George E. Valley Jr. was a 20th Century nuclear physicist who joined the MIT Radiation Laboratory in 1940, where he led the development of the H2X radar bombsight. After the war he became a professor of physics at MIT.

Valley received his PhD in physics in 1939 from the University of Rochester. He was on faculty of MIT from 1947 to 1974, and was concurrently Chief Scientist of the Air Force from 1957 to 1958.[1]

In 1946 Valley joined the US Air Force Scientific Advisory Board, where he conceived of the idea of a nationwide air defense system that used long-range radar to patrol the nation's perimeter, and then dispatched missiles or fighters to intercept incoming Soviet bombers. This idea led to the founding of the MIT Lincoln Laboratory and the eventual creation of the Semi-Automatic Ground Environment.

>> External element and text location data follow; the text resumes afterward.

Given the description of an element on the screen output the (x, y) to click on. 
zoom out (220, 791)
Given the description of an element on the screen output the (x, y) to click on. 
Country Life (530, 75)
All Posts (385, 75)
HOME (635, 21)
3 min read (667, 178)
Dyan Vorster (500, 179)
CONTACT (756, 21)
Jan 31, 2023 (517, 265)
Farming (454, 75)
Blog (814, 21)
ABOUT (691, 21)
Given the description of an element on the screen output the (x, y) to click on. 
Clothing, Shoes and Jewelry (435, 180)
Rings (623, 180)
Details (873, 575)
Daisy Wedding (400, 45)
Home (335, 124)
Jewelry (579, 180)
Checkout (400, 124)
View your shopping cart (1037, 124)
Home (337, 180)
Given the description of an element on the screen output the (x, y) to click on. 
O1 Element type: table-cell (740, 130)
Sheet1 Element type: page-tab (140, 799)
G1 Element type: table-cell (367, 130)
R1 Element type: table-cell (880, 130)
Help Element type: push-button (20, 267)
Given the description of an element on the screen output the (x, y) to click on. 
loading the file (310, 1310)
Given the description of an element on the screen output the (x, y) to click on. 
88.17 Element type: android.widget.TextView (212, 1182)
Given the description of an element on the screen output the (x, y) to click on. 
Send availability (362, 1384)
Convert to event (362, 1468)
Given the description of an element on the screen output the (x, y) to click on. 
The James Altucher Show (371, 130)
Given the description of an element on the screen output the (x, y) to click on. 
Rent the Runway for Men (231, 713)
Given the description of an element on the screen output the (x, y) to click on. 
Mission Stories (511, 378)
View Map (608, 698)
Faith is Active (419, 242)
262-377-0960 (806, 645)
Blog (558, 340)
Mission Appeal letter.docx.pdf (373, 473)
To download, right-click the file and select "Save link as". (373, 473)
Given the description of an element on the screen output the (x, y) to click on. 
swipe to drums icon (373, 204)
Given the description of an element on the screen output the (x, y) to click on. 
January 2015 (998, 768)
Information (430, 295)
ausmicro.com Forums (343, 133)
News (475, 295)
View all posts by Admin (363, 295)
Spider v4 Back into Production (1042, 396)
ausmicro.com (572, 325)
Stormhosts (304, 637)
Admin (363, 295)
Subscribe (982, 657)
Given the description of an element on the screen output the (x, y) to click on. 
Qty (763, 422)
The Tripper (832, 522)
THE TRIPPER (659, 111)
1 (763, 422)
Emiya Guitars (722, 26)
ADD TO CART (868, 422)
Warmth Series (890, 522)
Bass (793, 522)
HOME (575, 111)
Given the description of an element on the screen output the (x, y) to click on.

Valley returned to MIT in 1959. In 1969 he founded MIT's Experimental Study Group, an optional interdisciplinary study program for MIT's first-year students.[2]

In recognition of Valley's contributions to physics, the American Physical Society created the George E. Valley, Jr. Prize, which awards $10,000 annually to "early-career individual for an outstanding scientific contribution to physics that is deemed to have significant potential for a dramatic impact on the field."[3]